(Stored data)
________________

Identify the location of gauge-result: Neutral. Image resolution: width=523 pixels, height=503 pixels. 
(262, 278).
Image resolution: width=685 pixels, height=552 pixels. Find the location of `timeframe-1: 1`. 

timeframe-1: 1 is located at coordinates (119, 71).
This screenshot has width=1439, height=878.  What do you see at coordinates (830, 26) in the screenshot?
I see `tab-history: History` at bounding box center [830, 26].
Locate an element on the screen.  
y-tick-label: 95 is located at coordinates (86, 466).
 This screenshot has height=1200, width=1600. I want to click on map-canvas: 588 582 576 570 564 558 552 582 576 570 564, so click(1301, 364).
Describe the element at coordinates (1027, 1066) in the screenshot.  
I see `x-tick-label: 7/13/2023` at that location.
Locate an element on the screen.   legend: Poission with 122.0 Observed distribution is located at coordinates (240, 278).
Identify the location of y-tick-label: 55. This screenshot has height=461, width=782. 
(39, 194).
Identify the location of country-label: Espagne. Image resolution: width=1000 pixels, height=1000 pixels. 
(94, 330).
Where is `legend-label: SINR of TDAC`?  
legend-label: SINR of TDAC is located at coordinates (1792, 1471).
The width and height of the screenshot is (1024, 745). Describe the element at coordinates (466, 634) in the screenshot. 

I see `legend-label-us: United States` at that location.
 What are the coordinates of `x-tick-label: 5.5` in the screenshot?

________________

● To-do item
Reproduce every item above word for word, without changing a single character.

● Expected output
Identify the location of gauge-result: Neutral. Image resolution: width=523 pixels, height=503 pixels. 
(262, 278).
Image resolution: width=685 pixels, height=552 pixels. Find the location of `timeframe-1: 1`. 

timeframe-1: 1 is located at coordinates (119, 71).
This screenshot has width=1439, height=878.  What do you see at coordinates (830, 26) in the screenshot?
I see `tab-history: History` at bounding box center [830, 26].
Locate an element on the screen.  
y-tick-label: 95 is located at coordinates (86, 466).
 This screenshot has height=1200, width=1600. I want to click on map-canvas: 588 582 576 570 564 558 552 582 576 570 564, so click(1301, 364).
Describe the element at coordinates (1027, 1066) in the screenshot.  
I see `x-tick-label: 7/13/2023` at that location.
Locate an element on the screen.   legend: Poission with 122.0 Observed distribution is located at coordinates (240, 278).
Identify the location of y-tick-label: 55. This screenshot has height=461, width=782. 
(39, 194).
Identify the location of country-label: Espagne. Image resolution: width=1000 pixels, height=1000 pixels. 
(94, 330).
Where is `legend-label: SINR of TDAC`?  
legend-label: SINR of TDAC is located at coordinates (1792, 1471).
The width and height of the screenshot is (1024, 745). Describe the element at coordinates (466, 634) in the screenshot. 

I see `legend-label-us: United States` at that location.
 What are the coordinates of `x-tick-label: 5.5` in the screenshot?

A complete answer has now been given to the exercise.